Well, Mr. Book’s work has informed him that no one gets days off during the holiday season; this means that he may very well be schedule to work the day of Cricket’s birthday party. If so, he will try to trade shifts—if that isn’t possible, I don’t know what we’ll do. Tomorrow I will mail Cricket’s wrapped gift up to his parents so that it can be opened at his birthday even if we aren’t able to be there; finally, my habit of acquiring gifts two months in advance pays off! The whole situation is slightly complicated by the fact that we don’t actually want to go to the party—but we think that we need to, that it’s important for the open adoption relationship.
Wrapping the present was a challenge for me—I am somewhat clumsy and impatient at this sort of thing—but I really wanted it to look nice, so I bought paper and bows and took my time. It does look nice, if nothing special—the paper has little zeppelins on it, which I like, but I should emphasize that they are peaceful-looking little airships accompanied by shooting stars. I didn’t move here with any wrapping paper, so I ended up spending better than $10 on the roll of paper and some bows; Ruth would be horrified, I’m sure. It’s a stupid way to spend money while we’re poor, I realize…but then I don’t think that kids think “Well, of course she didn’t wrap it, they need that money for the gas bill.” As long as we’re able to do both, however carefully, I want to keep up appearances for Cricket.

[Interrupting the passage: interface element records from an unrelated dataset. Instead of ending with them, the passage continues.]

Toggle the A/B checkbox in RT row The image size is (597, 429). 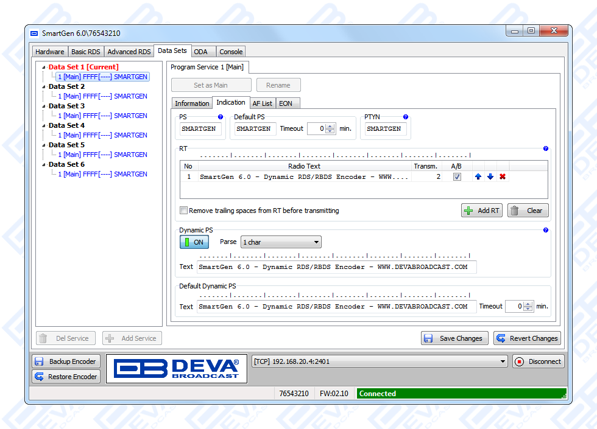coord(457,177)
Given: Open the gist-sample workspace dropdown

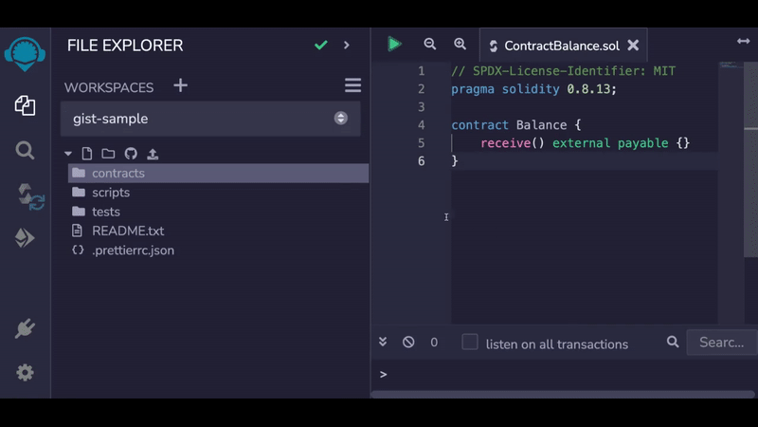Looking at the screenshot, I should 210,119.
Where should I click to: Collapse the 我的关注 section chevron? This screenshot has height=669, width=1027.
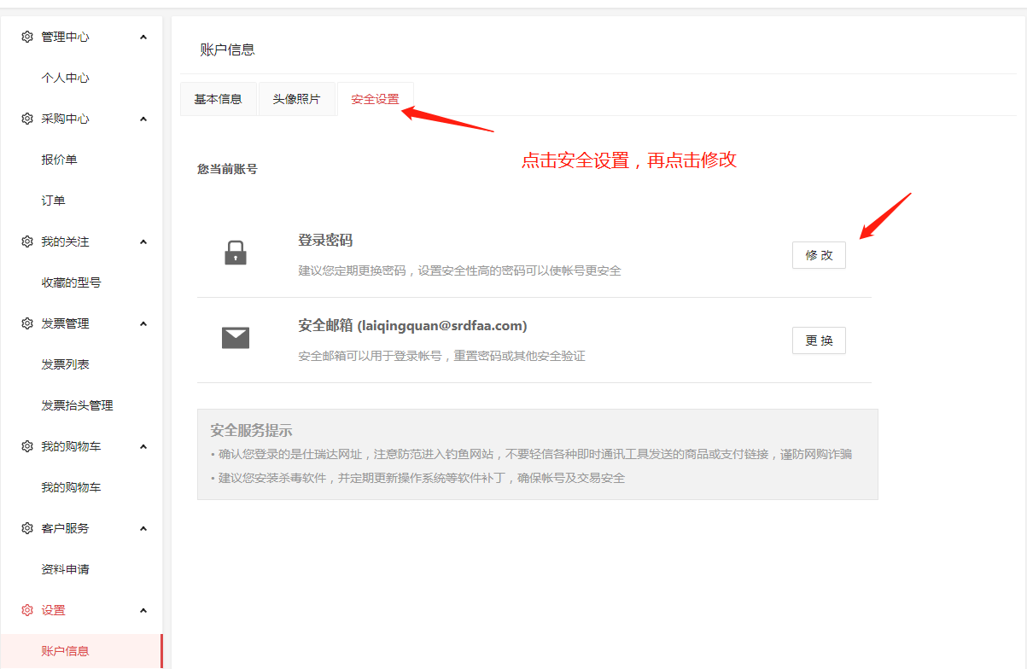(x=143, y=241)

On Monday, before I started for home, Kate and I spent a bit of time wandering around downtown–some lunch, but mostly used bookstores. Souvenirs are important in my family, and it’s a tradition I hope to keep alive in the Book family—I’d already gotten Mr. Book something, but I ended up adding a couple of vintage Canadian postcards and something little for his mom, who is having a pretty rough time of things this year. Then, suddenly, I wanted to find something for Cricket. Now, there was probably nothing in these musty stores that would be genuinely appropriate for a baby, but I thought about getting him a book for when he is older, some beautiful out-of-print something that his parents could hold on to for him.
As a kid, I loved the books of Albert Payson Terhune—he wrote about beautiful, clever, noble collies, and since Cricket is growing up with a dog, I thought one of his books might make a great present—I found one of the same set that I had as a kid, and for only ten dollars. And then I just got upset and put it down and left, wandered into the biography section and finally left without buying anything.
I have this split in terms of how I feel about the kid. On the one hand, I think that my life would be easier if I could just stop thinking of him as mine at all, think about myself as no more a mother than any woman who has an abortion. I know how ugly this sounds, and how selfish–certainly, even when I’m holding this out as my personal ideal, I never imagine myself contradicting Cricket in his opinions. In some ways, all I am doing now is deciding what I’ll think until he tells me how it’s going to be. But of course it will inform my attitude and decisions, that underlying belief, and so I have to choose the right model. The other hand, of course, is feeling like the other mother; I’m sure I don’t even at my most momly feel as much like his mother as Ruth does, but I do feel some mom things. What do I do? I guess I think that the more I feel like one of his mothers, the more hurt I am going to get. Maybe that’s true for any mother. But when I think of him as my son, I think “I’m not going to see my son this month” or “I wish I could cuddle my son when they visit” or of course the big things like “I would never put my son into daycare.” If he’s not my son, then I’m fine—kids do great under all kinds of different, thoughtful parenting philosophies, and while Ruth and Nora’s differ from mine quite a bit, they are good and loving parents, and why shouldn’t they, e.g., dress him in clothes I would never ever choose? Maybe I could ideally feel like a grandparent; he is very slightly mine, for all that I don’t get to pick or do a lot of bonding.
So what will I do? Well, I’ll probably pick up a couple of those books for futurekid off the internet. That’s my imperfect solution to so many of these questions—what happens when I can’t get pregnant? Yes, I know that I’m borrowing trouble with that question, but if you’ve read my blog, you know that that is my m.o. And this way I get to come up with answers; if there is to be no futurekid, I can give these things to future nieces and nephews. My sisters each want three kids, Tammy has already gotten pregnant twice…odds are that there will be some kids around sometime in the next several years. A bold claim, I know. So I’ll pick up The Heart of a Dog and one or two others, and I’ll put them on the shelf that has all of the children’s books—which is in the room that was closed off when Ruth and Nora were here. There are things that I am glad to hide from them.